Edith Head, just appointed head of Paramount’s costume design department, must have spared no superlative in telling Marlene Dietrich about Lillian’s earlier success (Design for Dying, 2016), because now Dietrich wants Lillian to find Jens Lohse, the pianist/composer who frequently accompanied the star, recently labeled box-office poison, before he disappeared, first from his rooming house, then from the face of the Earth. Lillian, not unduly impressed by her own sleuthing skills, nonetheless makes the rounds among Hollywood’s expatriate community and mainly finds (aha!) that they’re sharply divided about Adolf Hitler—so sharply that Rosa, the disgruntled German maid who disapproves of her employer Judge Edgar Lauer’s highly critical remarks about the Führer, has blabbed enough to the cops to land the judge and his wife, along with comedians George Burns and Jack Benny, in hot water on smuggling charges.

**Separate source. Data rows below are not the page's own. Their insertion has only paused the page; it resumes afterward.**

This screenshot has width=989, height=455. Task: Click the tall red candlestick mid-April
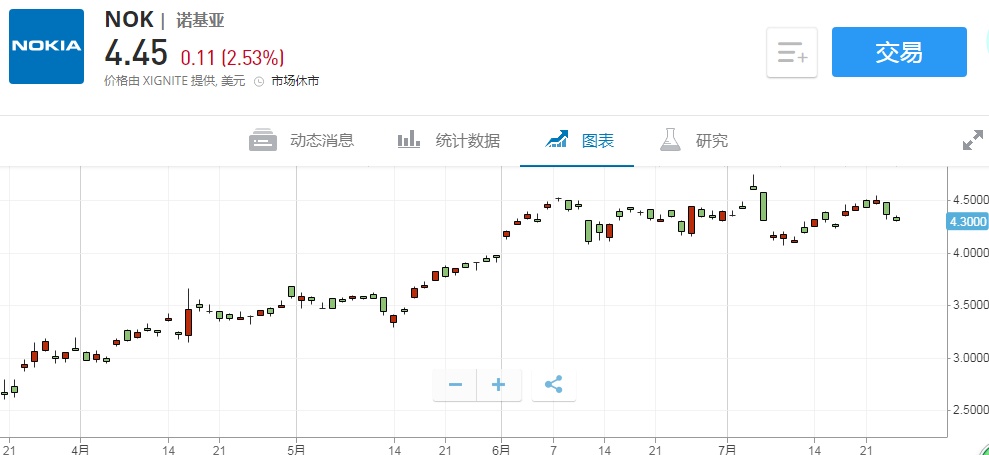coord(188,322)
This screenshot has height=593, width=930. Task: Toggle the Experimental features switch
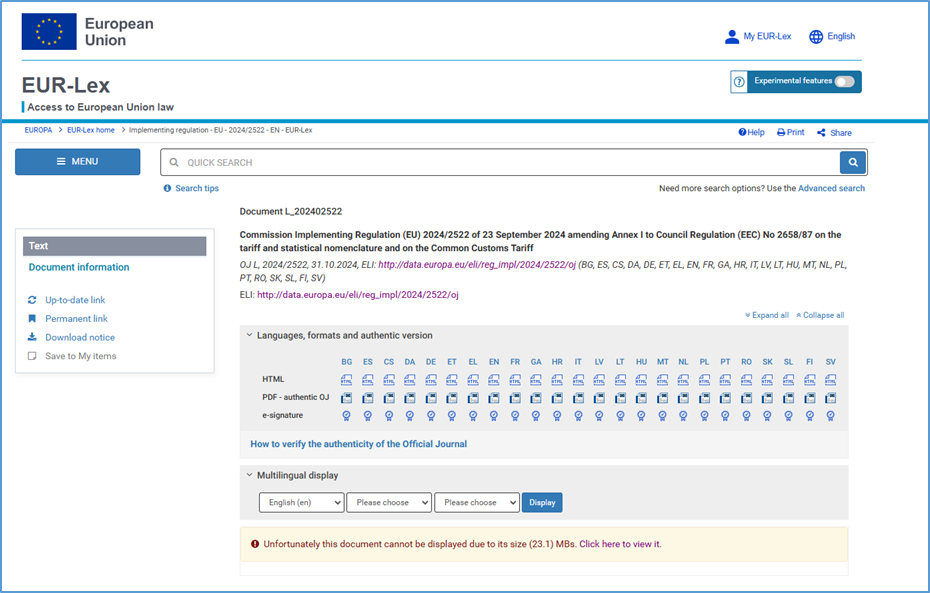tap(844, 81)
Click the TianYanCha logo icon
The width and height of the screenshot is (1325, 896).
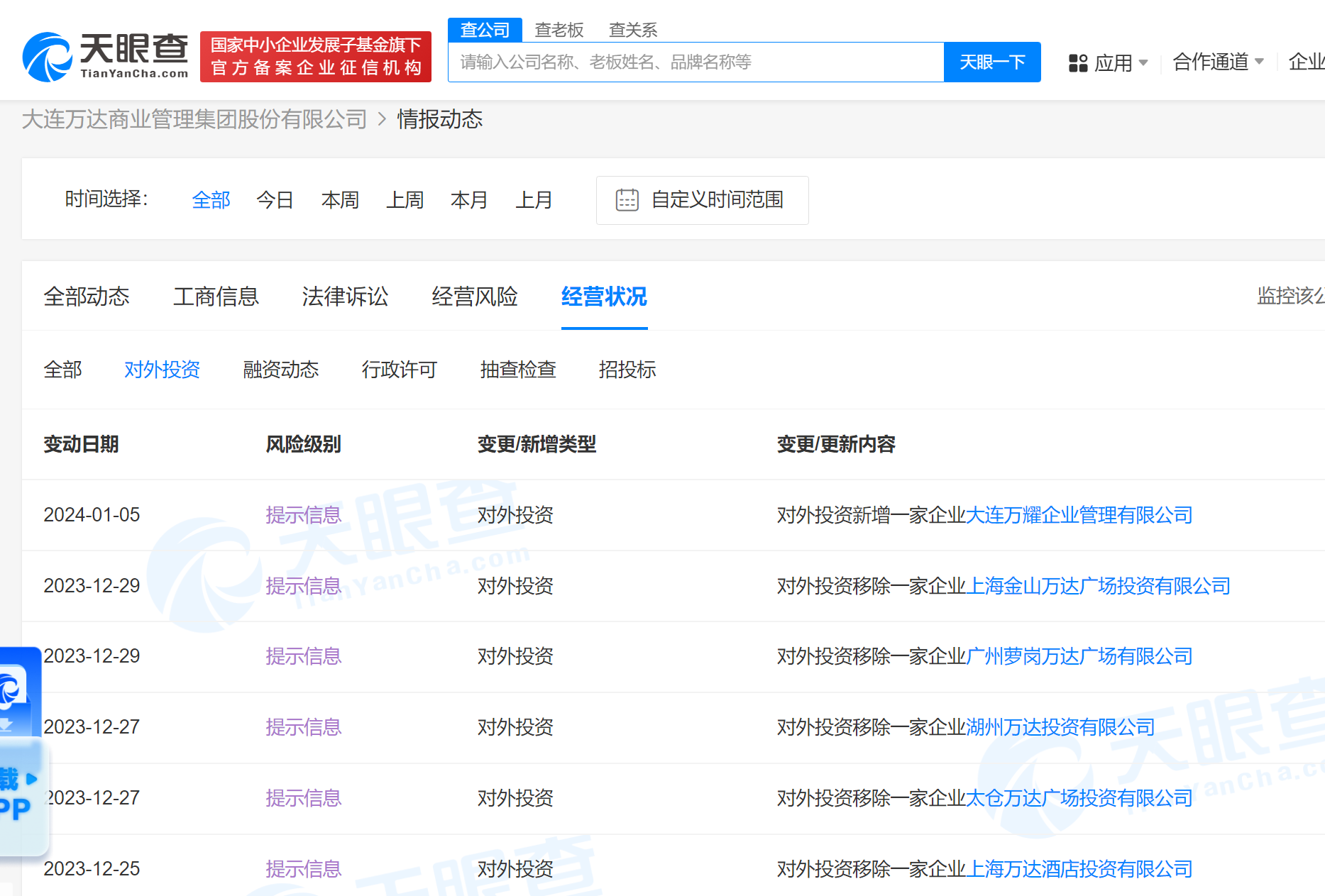click(x=47, y=57)
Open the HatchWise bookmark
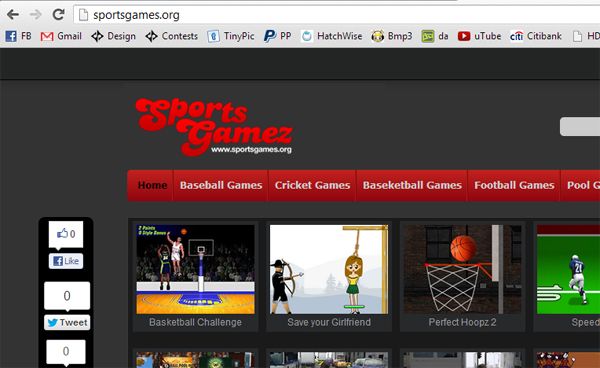This screenshot has height=368, width=600. 331,36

With all Tinseltown abuzz over this real-life scandal, Lillian’s discovery of Jens’ corpse rates little more than a footnote. Yet the more Lillian digs into the dead pianist’s connections in the Hollywood community, the more convinced she becomes that Jens was hooked into some political skulduggery with serious implications for the war looming just over the horizon.
A brightly written tale of how Hollywood simmered while Atlanta, or at least David Selznick’s simulation of it, burned. Patrick not only provides walk-ons for Billy Wilder, Charles Brackett, Hedy Lamarr, Greta Garbo, Errol Flynn, Dorothy Parker, and Leni Riefenstahl, but actually furnishes something for most of them to do.